* _Task description_: Leaving out all pictures, repeat exactly the lines from the one that holds "The width and" to the last line of the entries below.

Top of Available records

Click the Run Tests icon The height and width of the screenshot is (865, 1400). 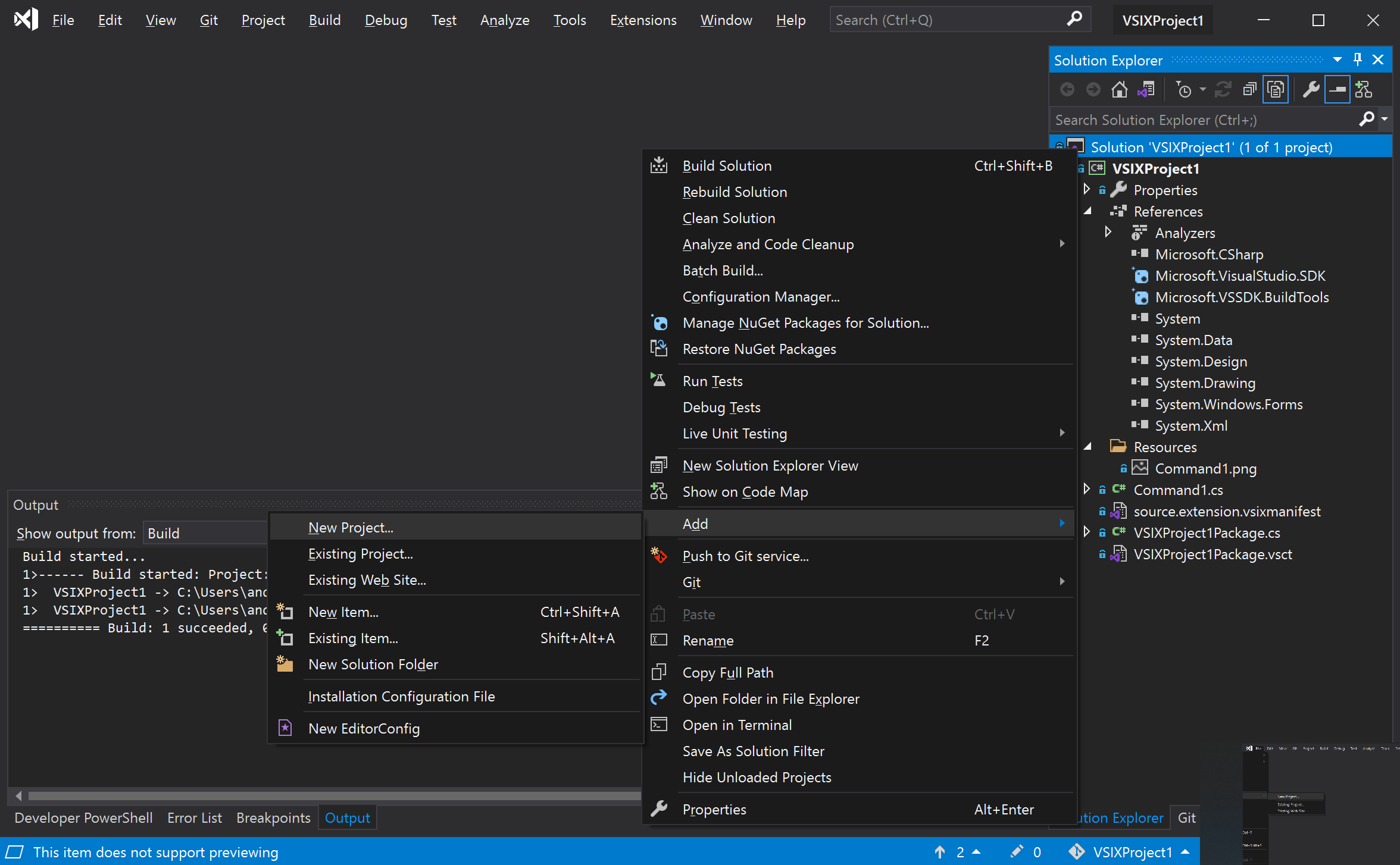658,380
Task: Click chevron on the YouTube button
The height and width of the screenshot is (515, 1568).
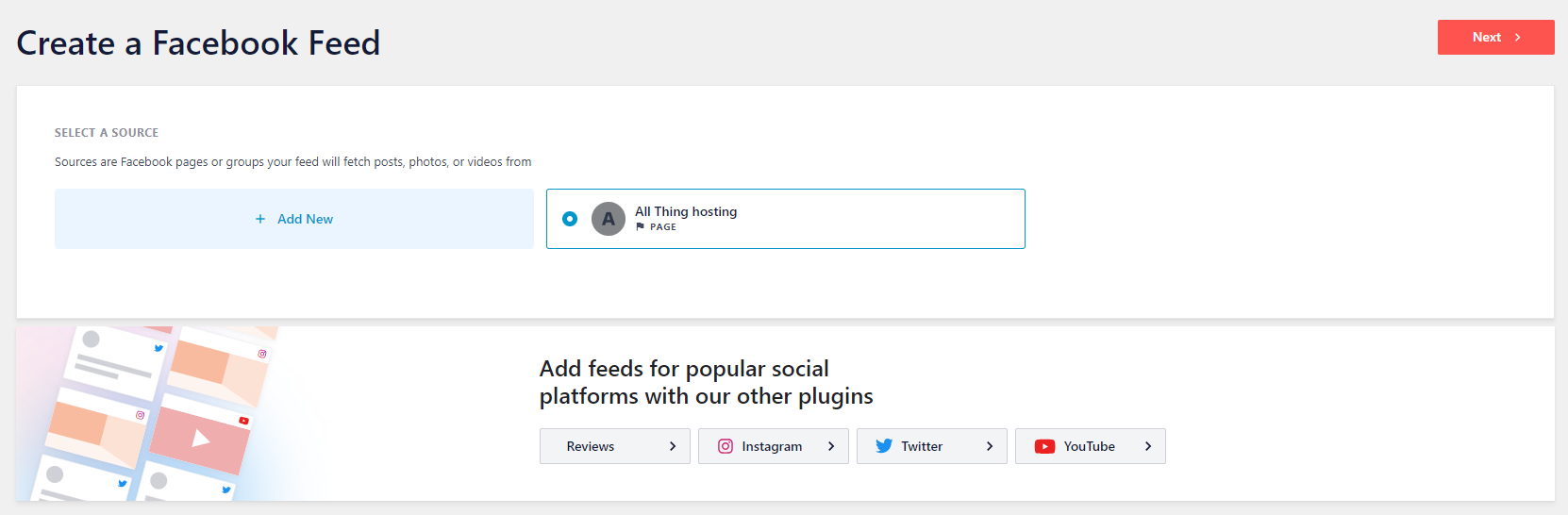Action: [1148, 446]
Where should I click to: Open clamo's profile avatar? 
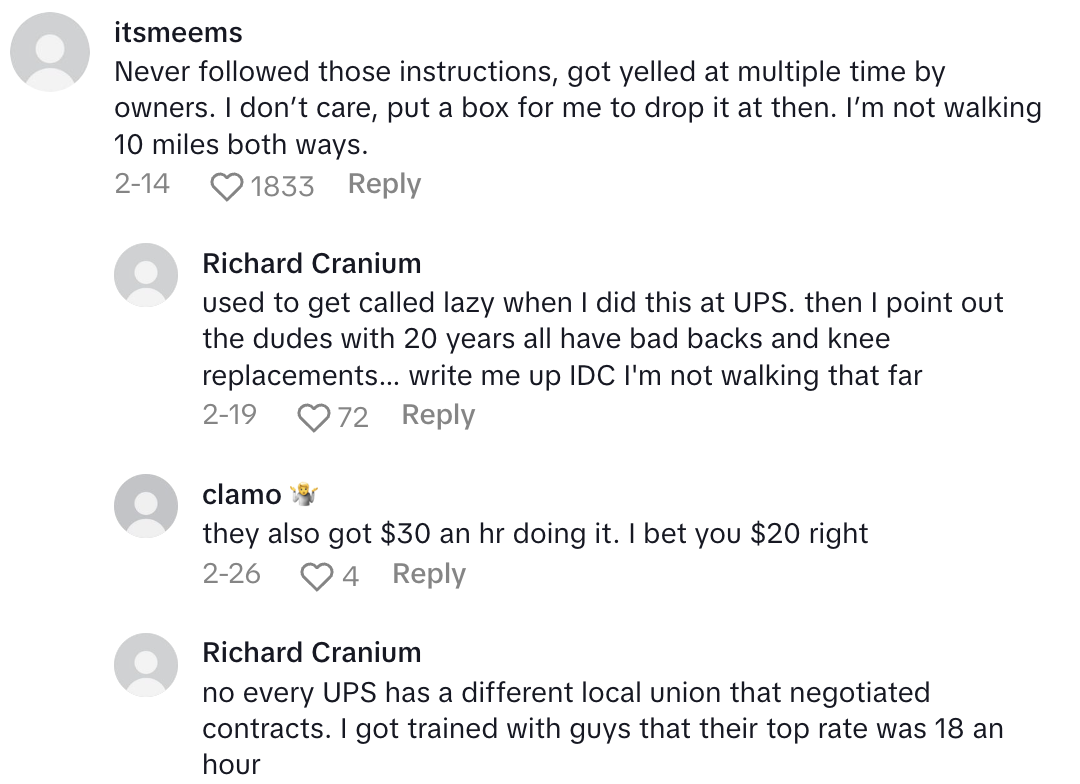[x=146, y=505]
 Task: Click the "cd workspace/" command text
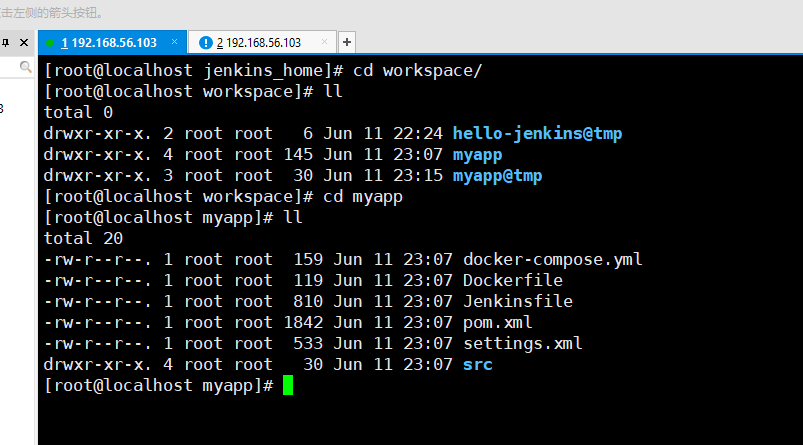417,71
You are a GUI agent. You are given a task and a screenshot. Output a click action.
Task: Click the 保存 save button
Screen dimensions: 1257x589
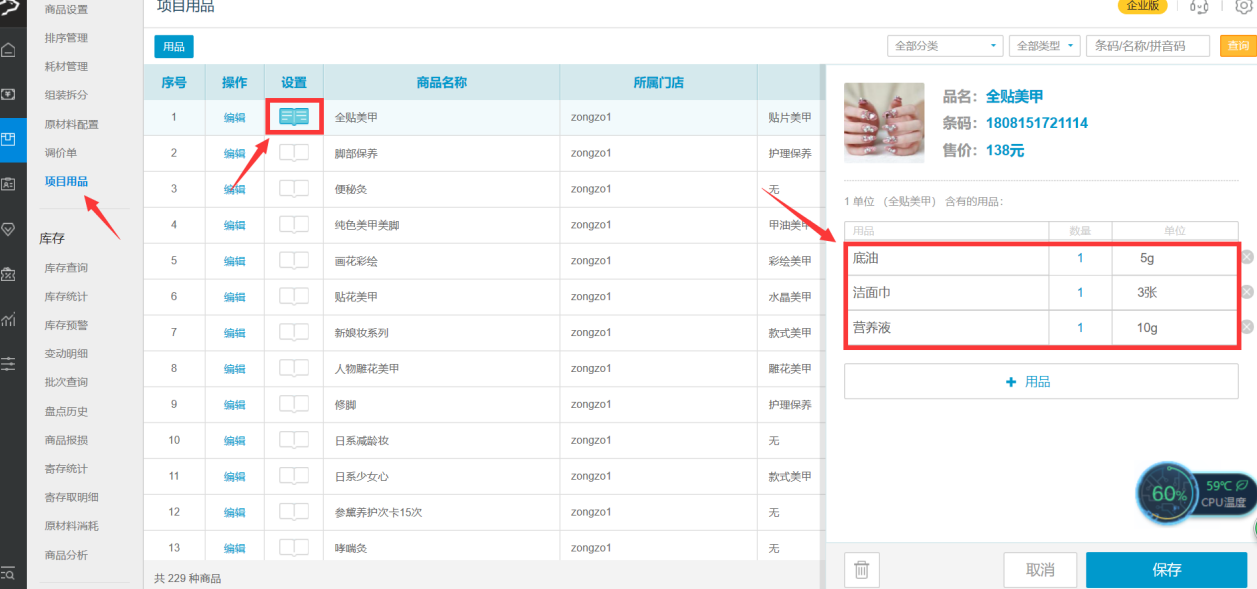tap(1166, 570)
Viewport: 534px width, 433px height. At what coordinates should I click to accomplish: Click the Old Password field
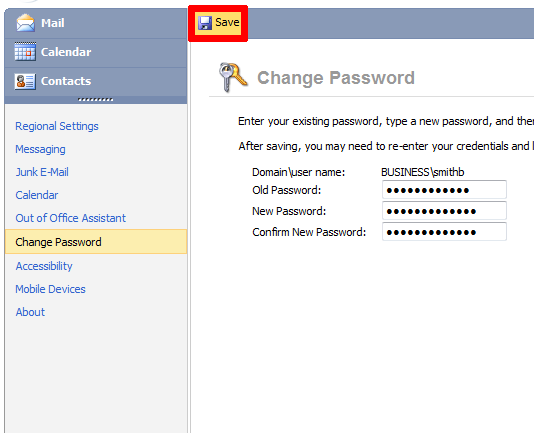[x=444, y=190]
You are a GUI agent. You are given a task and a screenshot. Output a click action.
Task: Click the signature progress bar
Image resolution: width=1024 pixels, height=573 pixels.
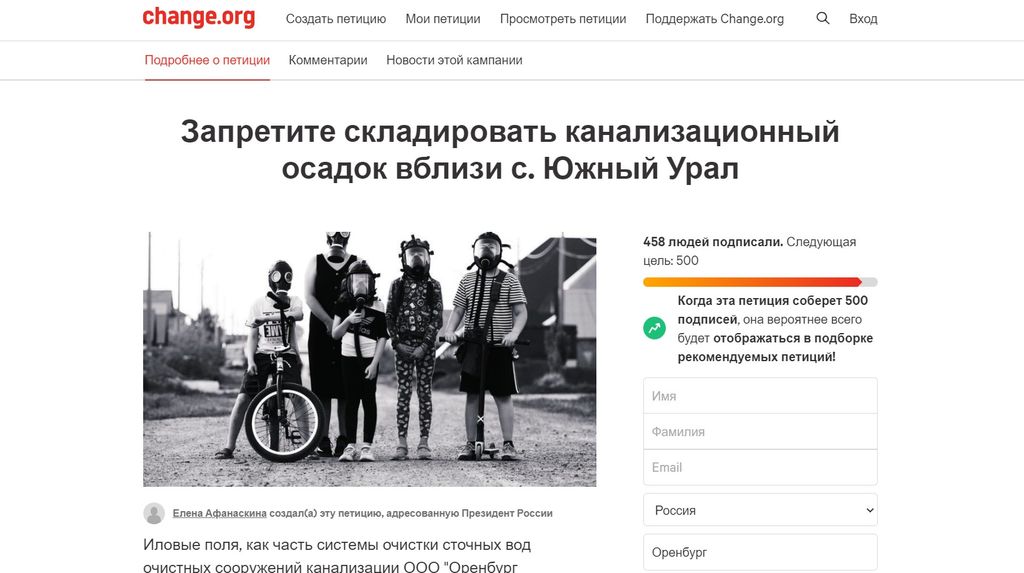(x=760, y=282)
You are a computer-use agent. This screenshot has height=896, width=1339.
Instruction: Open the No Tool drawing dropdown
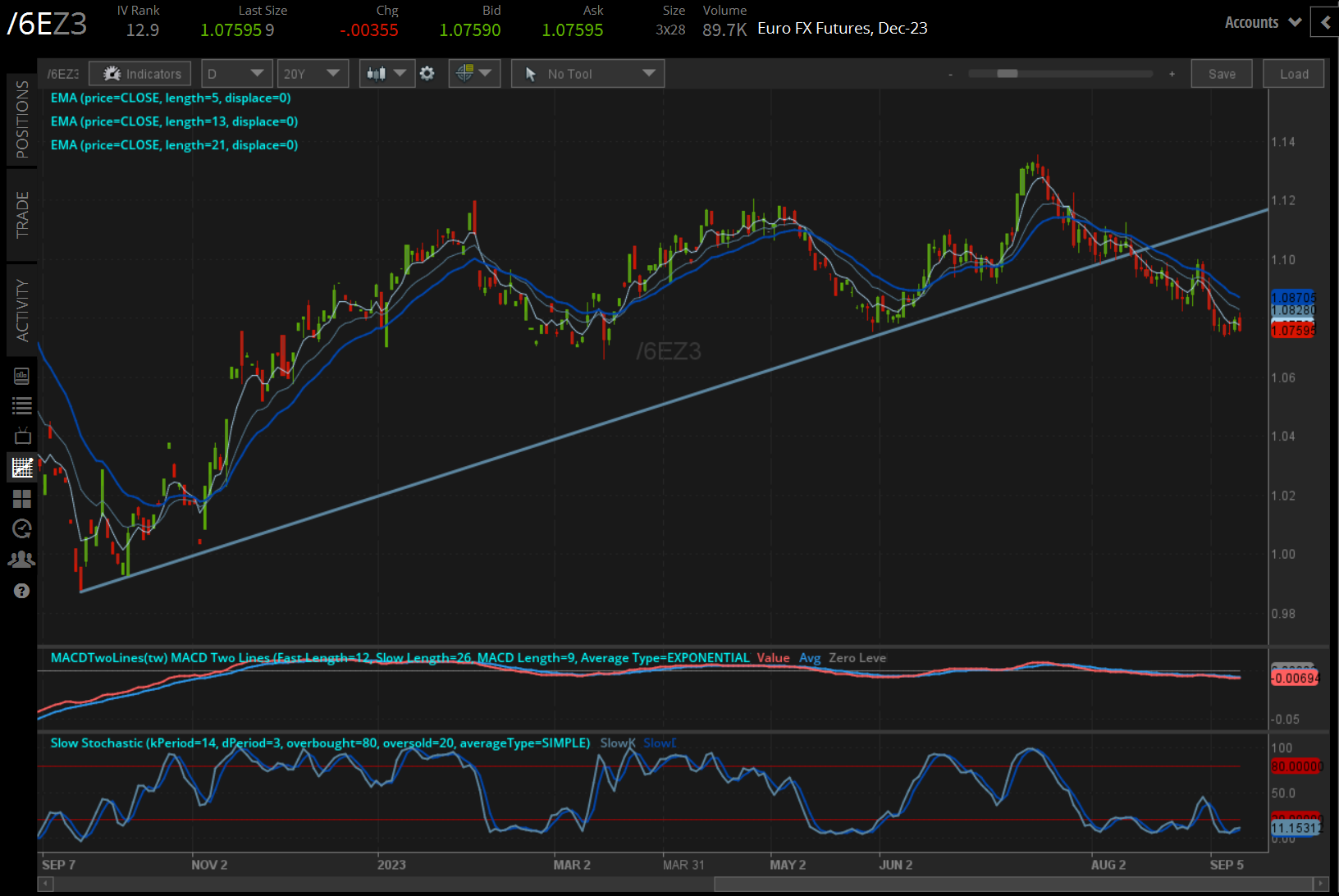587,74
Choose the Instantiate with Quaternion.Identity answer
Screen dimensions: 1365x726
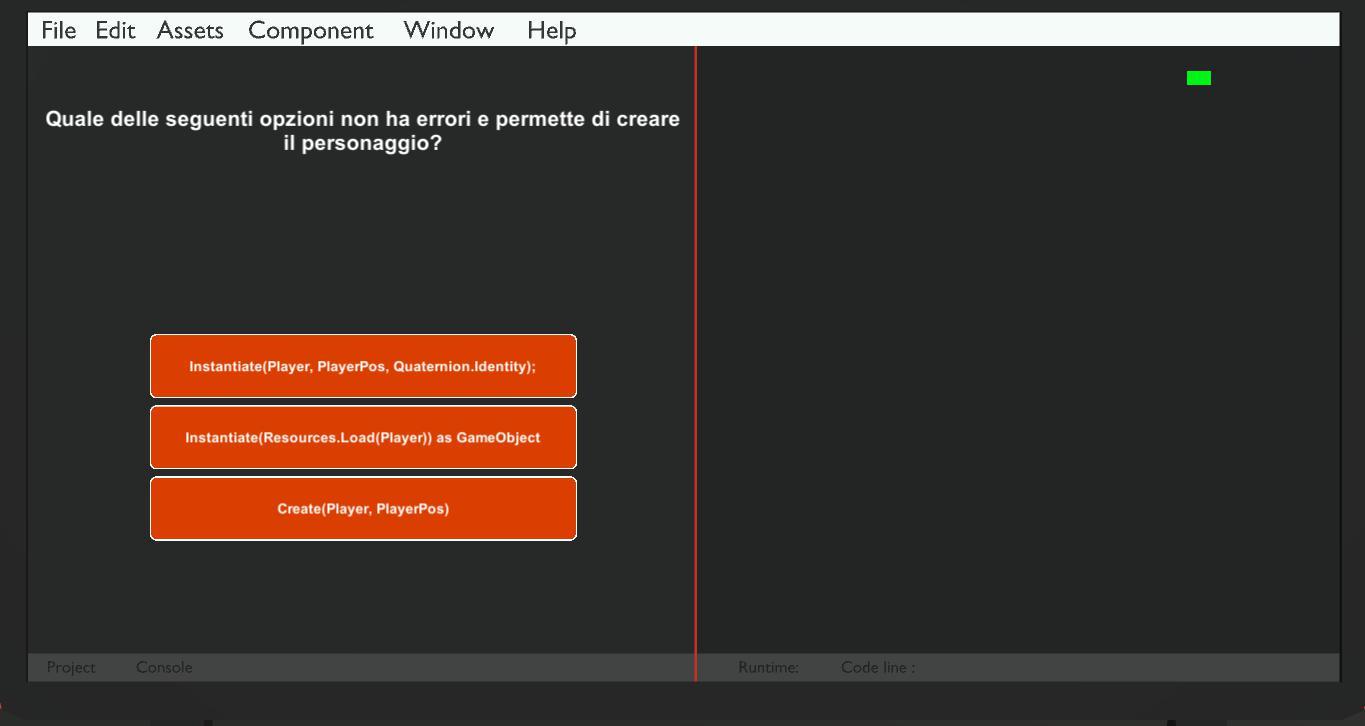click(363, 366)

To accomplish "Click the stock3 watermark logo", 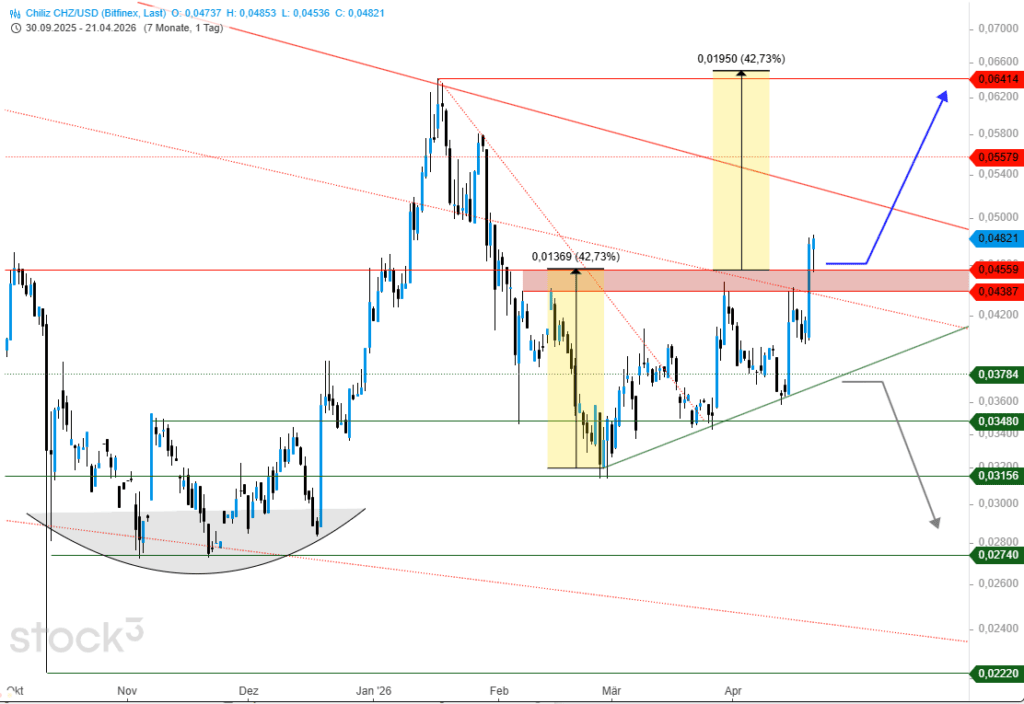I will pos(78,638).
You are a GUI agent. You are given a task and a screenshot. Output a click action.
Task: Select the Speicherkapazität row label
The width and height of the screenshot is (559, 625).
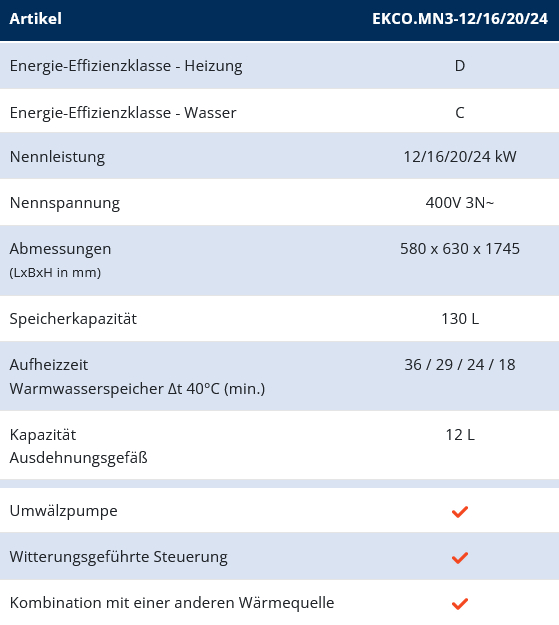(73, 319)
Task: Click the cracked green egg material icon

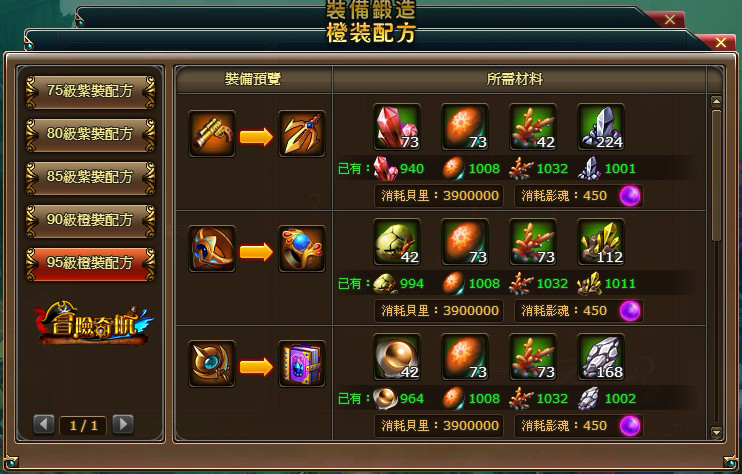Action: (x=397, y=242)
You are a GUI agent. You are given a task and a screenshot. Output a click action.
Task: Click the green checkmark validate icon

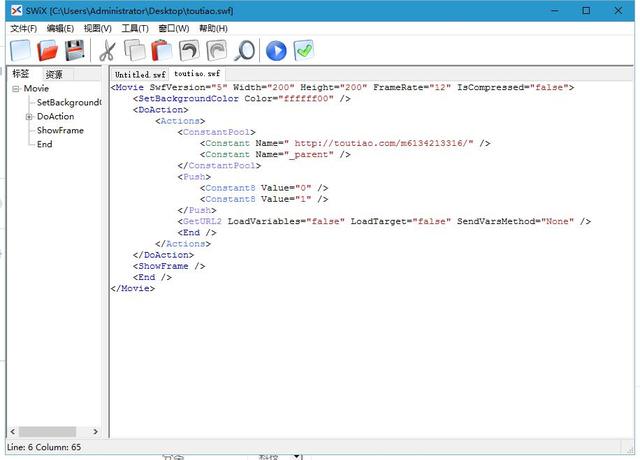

Bottom of Available records

* _Response to the exercise_:
The width and height of the screenshot is (559, 625).
(73, 319)
Task: Click the cracked green egg material icon

Action: (x=397, y=242)
You are a GUI agent. You are given a task and a screenshot. Output a click action.
Task: Click the green checkmark validate icon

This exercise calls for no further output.